Undertray with front diffuser is almost exclusively used by LMP sport cars. LMP cars have a flat bottom, but the front of the car can have ducts to feed the engine and such. These ducts are used also to gain a certain downforce. As you can see in the image of a Toyota GT-One the front undertray of the vehicle is highly contoured, so that air coming under the car splits up, some of it going through to the rear of the car, but another part goes to the exits behind the front wheel.
This flow, goes upward into a diffuser like compartment, where it’s pressure is reduced, thus generating downforce just ahead of the front axle. The effect is basically the same as an air dam, but here the flow is also directed towards the sides and the splitter that marks the beginning of the flat floor.

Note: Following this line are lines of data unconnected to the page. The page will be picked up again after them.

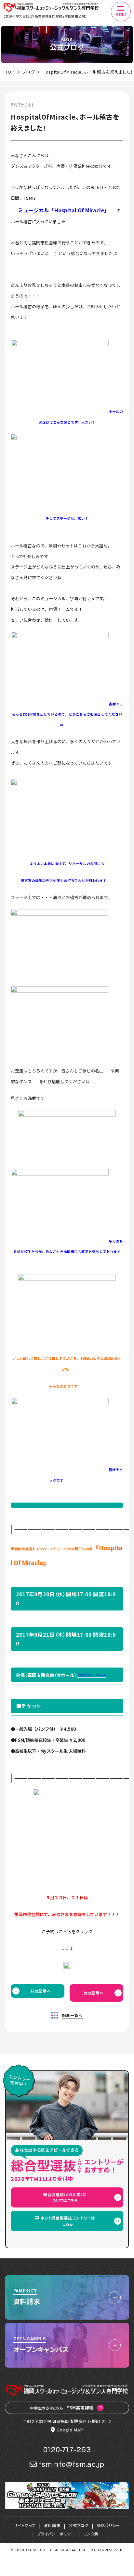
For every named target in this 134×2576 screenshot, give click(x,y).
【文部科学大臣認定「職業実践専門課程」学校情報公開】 (45, 16)
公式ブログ (78, 2525)
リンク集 (91, 2533)
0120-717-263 (67, 2449)
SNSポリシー (108, 2525)
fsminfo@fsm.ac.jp (71, 2464)
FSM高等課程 (62, 2408)
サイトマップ (24, 2525)
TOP (10, 72)
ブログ (28, 72)
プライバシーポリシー (56, 2533)
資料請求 (52, 2525)
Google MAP (70, 2430)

For more info check my article about diffuser.
Jackie Stewart won three times at the Nurburgring. Flight like this, with all downforce Formula 1 have, today is not possible
Just as the conclusion we can say that air flow cannot be divided, what happens in one-part affects what happens in another. Therefore, a front spoiler will affect a rear diffuser and vice versa. We must be careful with air flow and how we using it.
Front spoilers are used to reduce flow to the bottom of the car; this is very desirable when the car does not have a smooth underside with a diffuser or other arrangement, simply for the drag reduction obtained. However, if we have a flat underside, it is actually worse to have a spoiler in the front. The smooth underside requires a big amount of air to be really effective, so a spoiler here would reduce the quantity of the air and will not be desired. However, there are cases where we can see some small spoiler applied, the reasons for it can go from some specific aerodynamic design feature to simple ignorance.

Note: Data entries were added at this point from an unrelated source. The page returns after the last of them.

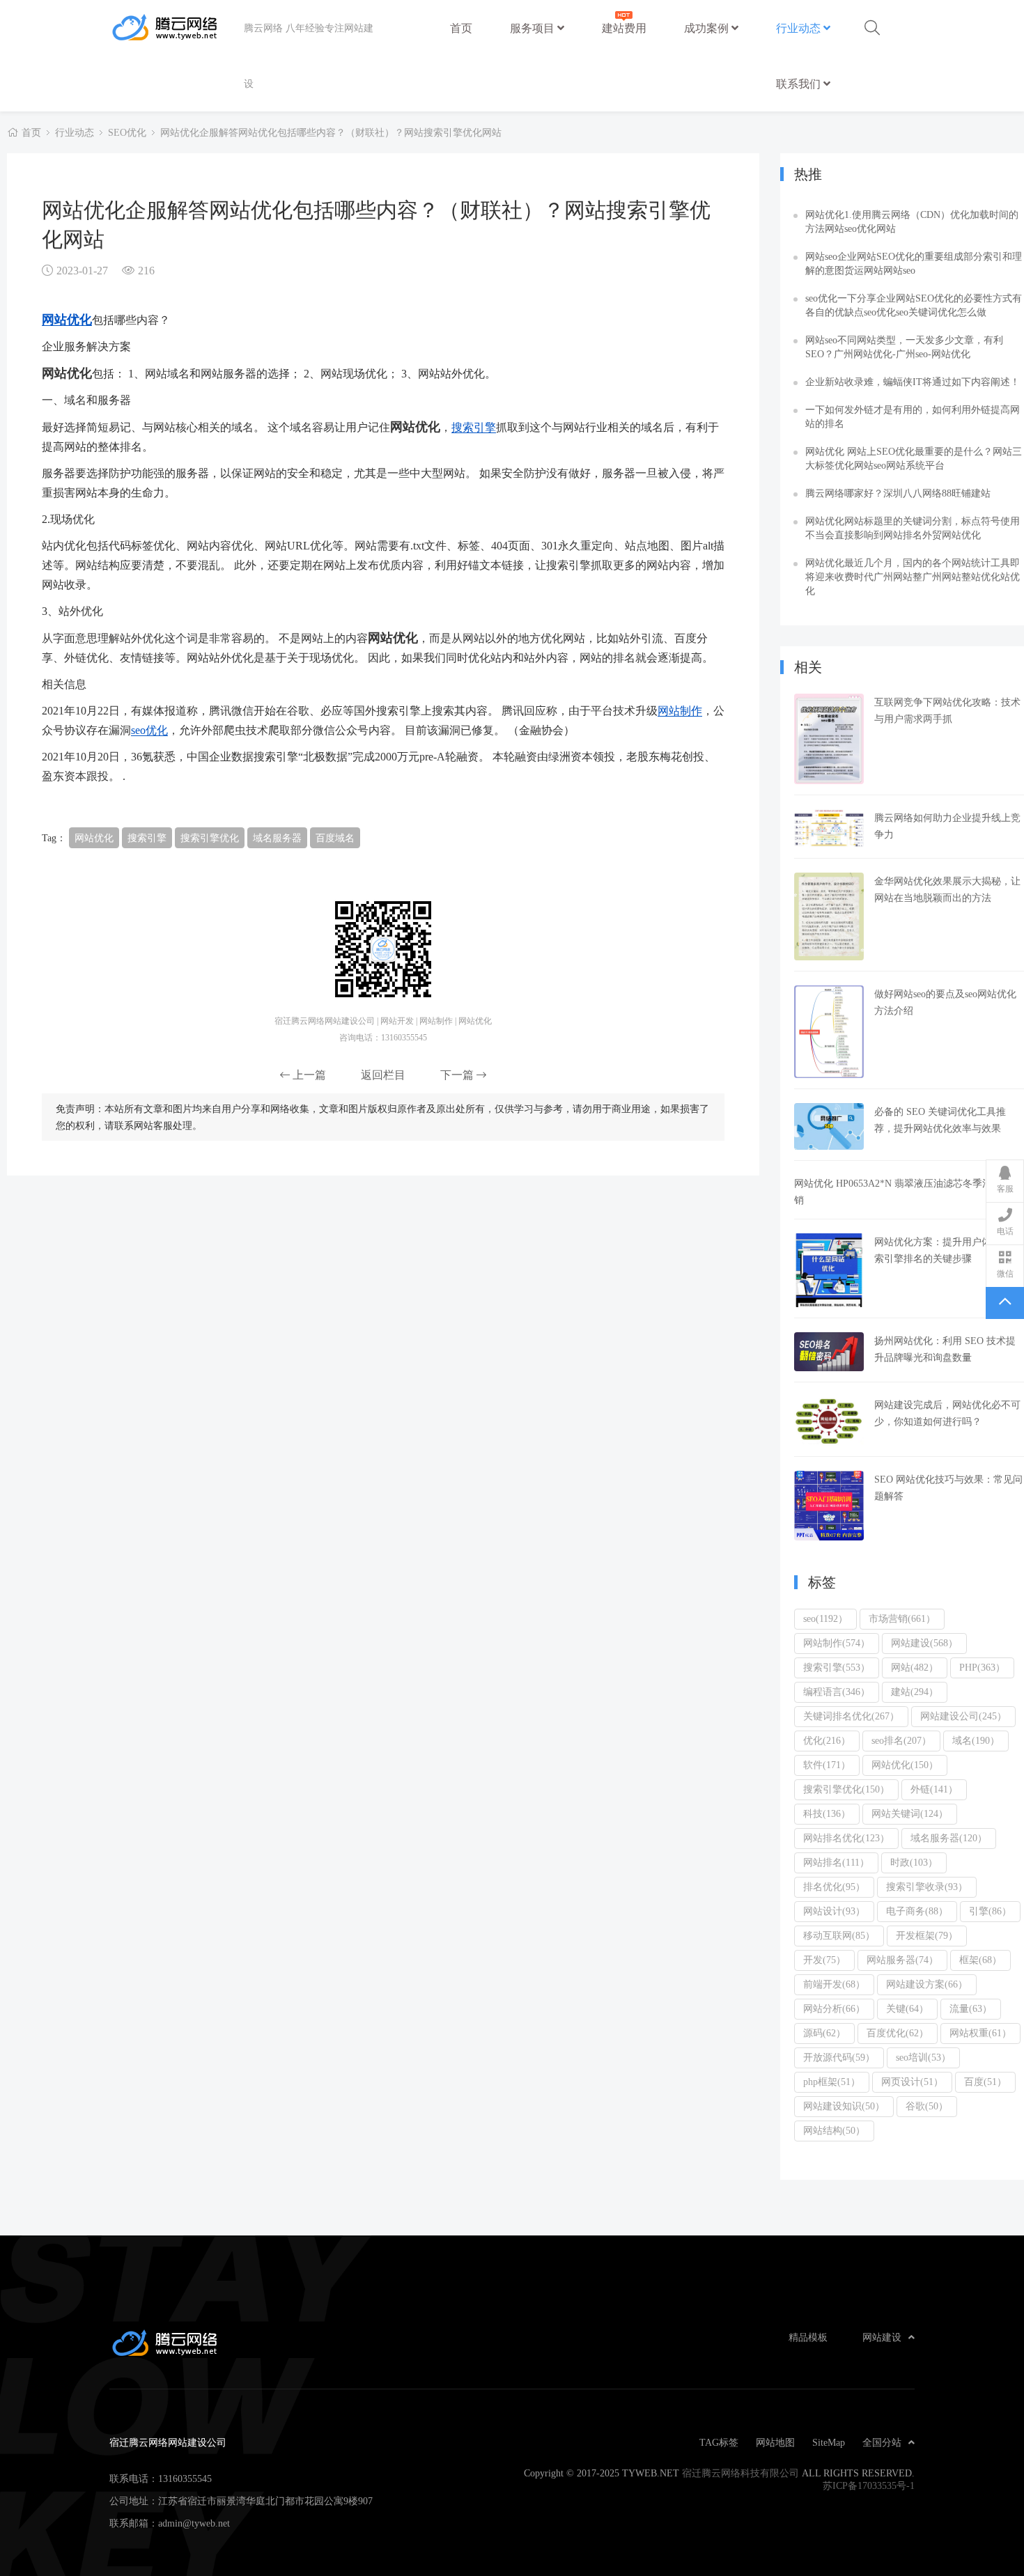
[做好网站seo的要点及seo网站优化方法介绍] (829, 1031)
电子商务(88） (917, 1911)
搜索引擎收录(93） (927, 1886)
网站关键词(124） (909, 1813)
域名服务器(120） (948, 1838)
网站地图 (775, 2442)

A diffuser is used to increase flow rate in the bottom of the car, since there is a limit into how much air we can suck down there from the front, air will try and come from the sides, some times we can use this to our advantage, sometimes we don’t. This is why some cars use skirts. Front spoiler or dam will most certainly destroy work of diffuser. Front vortex generator will help.
We usually do not talk about wings in this article, since we are trying to avoid their use. However in practically all classes of racecars, we can find a front or rear wing. This is due to their easy adjustability, something that is impossible with an underbody. So we are probably going to have a wing, this wing has to receive rather steady flow for it to work, so we must be careful that the car body is able to provide it. Also, the wing will affect the performance of a diffuser, if it is close enough. This is desirable, since the wings effect can usually increase the rate flow from the diffuser to the car’s wake.
So, how much force Formula 1 car can generate?
- Following the basic laws of physics, aerodynamic forces increase with the square of speed. That means twice the speed, four times the force.
- There has been lots of talk about the downforce generated by Formula 1 cars but none of the modern cars generate as much as the best cars of the early 1994. regulation cars.
- None the less, the cars do generate many times their own weight in downforce at speed and equal their own weight by just under 100 mph.